The $2 per pack Cigarette tax in Philadelphia has been in effect for more than a month and some people are hitting the road to avoid paying more for a pack.

 

If you pull into the WAWA parking lot in Trevose on Route 1 just over the city line it’s hard to find a parking space because it’s selling cigarettes at the state minimum, without the $2 Philadelphia cigarette tax that must be collected just down the road.

Smoker Joe Callahan says he stocks up here instead of buying in the city. 

“I don’t live around here, when I come out this way I pick up a couple packs,” he said. 

One after another people coming out of the convenience store are holding four, five packs or even a carton.

Alex Baloga of the Pennsylvania Food Merchants Association says the domino effect could be bad news for shops back in Philadelphia.
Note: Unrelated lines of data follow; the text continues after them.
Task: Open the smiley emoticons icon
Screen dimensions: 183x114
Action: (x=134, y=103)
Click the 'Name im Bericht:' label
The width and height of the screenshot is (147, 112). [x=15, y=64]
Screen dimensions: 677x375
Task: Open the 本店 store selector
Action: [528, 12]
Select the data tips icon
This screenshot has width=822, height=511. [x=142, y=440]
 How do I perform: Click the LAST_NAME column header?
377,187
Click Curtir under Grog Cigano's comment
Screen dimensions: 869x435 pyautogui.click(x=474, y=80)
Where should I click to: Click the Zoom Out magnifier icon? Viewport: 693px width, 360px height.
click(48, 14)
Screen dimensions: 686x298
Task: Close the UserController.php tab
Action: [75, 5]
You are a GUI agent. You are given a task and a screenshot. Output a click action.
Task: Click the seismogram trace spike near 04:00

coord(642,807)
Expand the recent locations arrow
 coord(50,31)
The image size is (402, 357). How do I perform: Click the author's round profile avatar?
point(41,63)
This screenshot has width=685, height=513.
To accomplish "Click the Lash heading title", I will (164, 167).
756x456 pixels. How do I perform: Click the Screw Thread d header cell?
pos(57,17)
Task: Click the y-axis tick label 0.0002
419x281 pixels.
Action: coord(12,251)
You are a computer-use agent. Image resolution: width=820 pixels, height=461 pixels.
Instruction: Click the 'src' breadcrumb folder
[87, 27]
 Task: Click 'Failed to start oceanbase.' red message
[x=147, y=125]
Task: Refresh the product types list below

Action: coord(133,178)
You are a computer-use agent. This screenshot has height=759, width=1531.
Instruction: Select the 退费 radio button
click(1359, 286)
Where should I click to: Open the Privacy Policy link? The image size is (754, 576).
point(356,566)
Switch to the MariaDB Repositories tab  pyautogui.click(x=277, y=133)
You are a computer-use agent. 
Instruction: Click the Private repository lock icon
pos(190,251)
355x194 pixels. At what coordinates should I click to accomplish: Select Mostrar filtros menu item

“That sale on cigarettes is lost and the sale on gas or a drink or a bag of chips or whatever is lost too,” he said. 

Baloga says his group is hopeful Philadelphia might reconsider the tax if it doesn’t produce as much revenue as projected.

The city says it already counted on some smokers avoiding the tax by heading to the suburbs.  It’s assuming it will collect more than $40 million this budget year from the tax and more in subsequent years when it will be collected for a full 12 months.